Abstract

Liquid biopsy involves the utilization of minimally invasive or noninvasive techniques to detect biomarkers in biofluids for disease diagnosis, monitoring, or guiding treatments. This approach is promising for the early diagnosis of childhood cancer, especially for brain tumors, where tissue biopsies are more challenging and cause late detection. Extracellular vesicles offer several characteristics that make them ideal resources for childhood cancer liquid biopsy. Extracellular vesicles are nanosized particles, primarily secreted by all cell types into body fluids such as blood and urine, and contain molecular cargos, i.e., lipids, proteins, and nucleic acids of original cells. Notably, the lipid bilayer-enclosed structure of extracellular vesicles protects their cargos from enzymatic degradation in the extracellular milieu. Proteins and nucleic acids of extracellular vesicles represent genetic alterations and molecular profiles of childhood cancer, thus serving as promising resources for precision medicine in cancer diagnosis, treatment monitoring, and prognosis prediction.

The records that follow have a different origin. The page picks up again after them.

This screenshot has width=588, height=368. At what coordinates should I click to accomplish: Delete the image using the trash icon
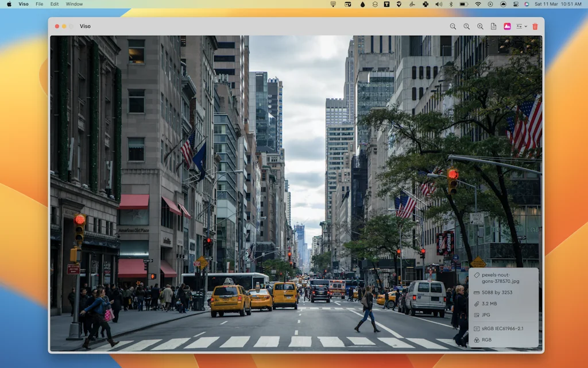point(534,26)

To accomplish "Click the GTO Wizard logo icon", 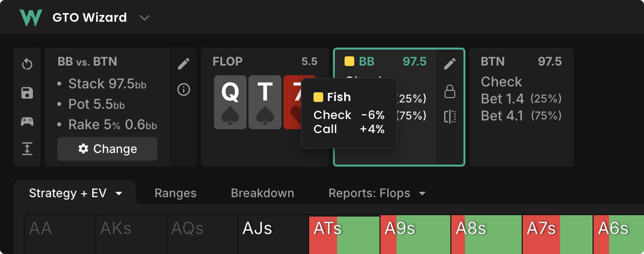I will point(28,17).
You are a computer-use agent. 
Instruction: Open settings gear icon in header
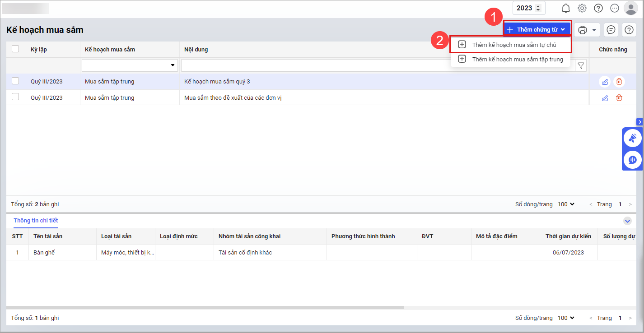click(x=582, y=8)
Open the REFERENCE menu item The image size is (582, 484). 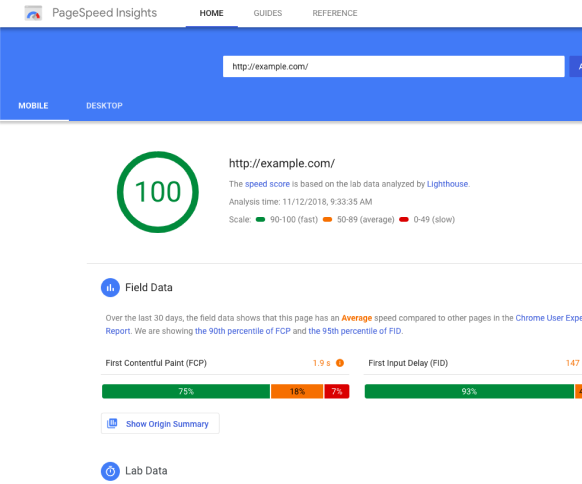[335, 13]
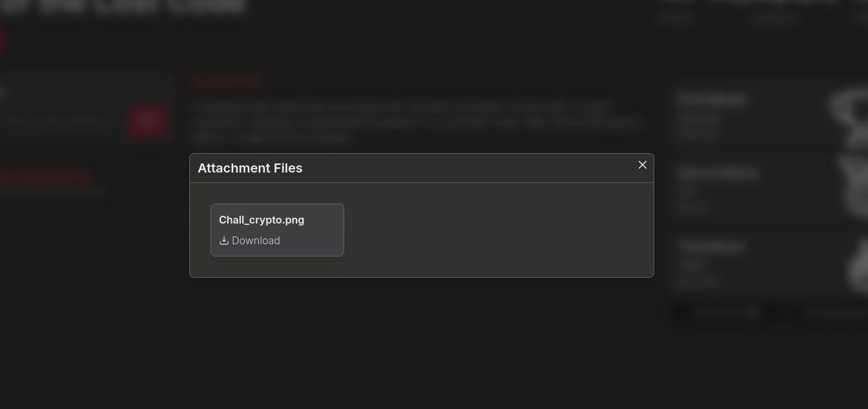868x409 pixels.
Task: Click the blurred page title at top left
Action: click(123, 6)
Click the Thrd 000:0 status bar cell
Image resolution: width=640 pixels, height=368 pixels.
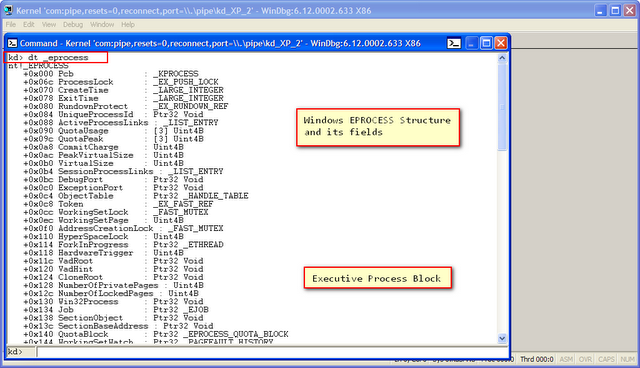[536, 359]
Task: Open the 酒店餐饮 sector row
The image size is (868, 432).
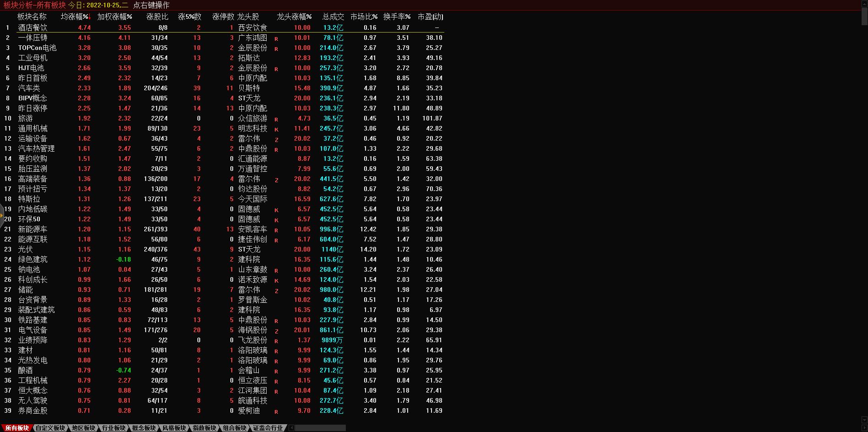Action: click(33, 27)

This review evaluates the recent progress of extracellular vesicles as a liquid biopsy platform for various types of childhood cancer, discusses the mechanistic roles of molecular cargos in carcinogenesis and metastasis, and provides perspectives on extracellular vesicle-guided therapeutic intervention. Extracellular vesicle-based liquid biopsy for childhood cancer may ultimately contribute to improving patient outcomes.